Café Hippy

I spend much of my time studying at home, pretending to be productive. I justify it by telling myself that I save money by being a hermit.

Eventually, I admit I’m not learning anything about wind power by playing guitar and fluffing the couch cushions. My flat is a breeding ground for procrastination. So I venture out into town, where homely distractions don’t drag me from my desk.

Cafés are my preferred workplace, but I brace myself every time I pay for a cappuccino in Sweden. Those coffee beans had better damn be fair trade. At that price, the whole Ugandan village should be brushing their teeth with caviar.

My favourite Café is a spot called Los Vegos. Everything they serve is plant-based. It’s one of those places that really tries to look shabby in order to charge more. Patrons may opt to sit in an old, tattered couch which was obviously bought second hand to, like, save the planet, man. If you find used furniture too luxurious and wasteful, then seat your bottom on their plastic crates, turned on their side. Such spaces are reserved for VIPs.

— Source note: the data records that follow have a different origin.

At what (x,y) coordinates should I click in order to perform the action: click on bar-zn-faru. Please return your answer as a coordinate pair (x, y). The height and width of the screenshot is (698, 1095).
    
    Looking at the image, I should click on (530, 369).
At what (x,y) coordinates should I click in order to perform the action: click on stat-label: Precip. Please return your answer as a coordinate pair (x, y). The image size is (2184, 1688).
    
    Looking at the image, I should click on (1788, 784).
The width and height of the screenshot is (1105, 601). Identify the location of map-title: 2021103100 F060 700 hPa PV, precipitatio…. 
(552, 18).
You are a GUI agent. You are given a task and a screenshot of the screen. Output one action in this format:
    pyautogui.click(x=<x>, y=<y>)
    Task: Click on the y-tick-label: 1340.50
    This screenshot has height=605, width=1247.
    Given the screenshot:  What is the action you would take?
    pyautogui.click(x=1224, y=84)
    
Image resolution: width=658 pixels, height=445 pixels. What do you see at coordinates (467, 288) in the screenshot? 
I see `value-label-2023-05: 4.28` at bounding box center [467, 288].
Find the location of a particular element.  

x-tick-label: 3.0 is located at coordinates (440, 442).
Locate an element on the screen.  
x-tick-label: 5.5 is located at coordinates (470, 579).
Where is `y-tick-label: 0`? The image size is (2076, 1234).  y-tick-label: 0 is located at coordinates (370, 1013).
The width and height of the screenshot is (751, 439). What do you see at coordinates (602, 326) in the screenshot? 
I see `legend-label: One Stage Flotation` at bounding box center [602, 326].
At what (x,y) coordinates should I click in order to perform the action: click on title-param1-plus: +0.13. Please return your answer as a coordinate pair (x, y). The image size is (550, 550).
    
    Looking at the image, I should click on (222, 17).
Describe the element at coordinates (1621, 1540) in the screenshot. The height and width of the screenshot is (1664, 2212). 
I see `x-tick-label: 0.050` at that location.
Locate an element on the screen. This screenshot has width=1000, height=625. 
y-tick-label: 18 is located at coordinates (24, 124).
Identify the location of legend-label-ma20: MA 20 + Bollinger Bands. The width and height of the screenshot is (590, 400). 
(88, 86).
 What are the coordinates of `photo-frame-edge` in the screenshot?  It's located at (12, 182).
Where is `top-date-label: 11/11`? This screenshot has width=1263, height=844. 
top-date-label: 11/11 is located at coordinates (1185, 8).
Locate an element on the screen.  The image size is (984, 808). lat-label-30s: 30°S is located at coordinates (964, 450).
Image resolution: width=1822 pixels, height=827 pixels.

One could also sit at a normal table, like a conformist swine. This is what makes me stand out as a counter revolutionary in a sea of enlightened indigo children. That and my lack of dreadlocks. The hairstyle seems to be a way for hippies to identify each other. As though the smell wasn’t enough. Tattered, loose-fitting garments, somewhere between pants and a poncho, sewn together by Cambodian child labourers. Clothing allows the hippy to be unique, like every other hippy.

Lunch hour is not a good time to be at Los Vegos. It’s when all the hippies take a break from playing bongo drums at the train station or begging on behalf of Amnesty International. They flock to Los Vegos, but in a totally unique way. With their identically unique garments flowing around them, wafting their unique scent – unwashed – in their wake.

They speak all at once and at the top of their voices, like hundreds of weaver birds in a single tree, competing for attention. “I’m going to Ghana to volunteer in the Planting Trees for Peace project.” “We’re going to fly over town in a hot-air ballon and drop marijuana seeds to combat global warming and end wars.” “Capitalism is suffocating my spirit animal.”

Hippy parents bring their indigo offspring into the café, carrying babies in cotton slings – handmade by destitute Colombians. The parents let the entire establishment know that Moonbeam was born vegan, can’t drink breast milk and shits world peace.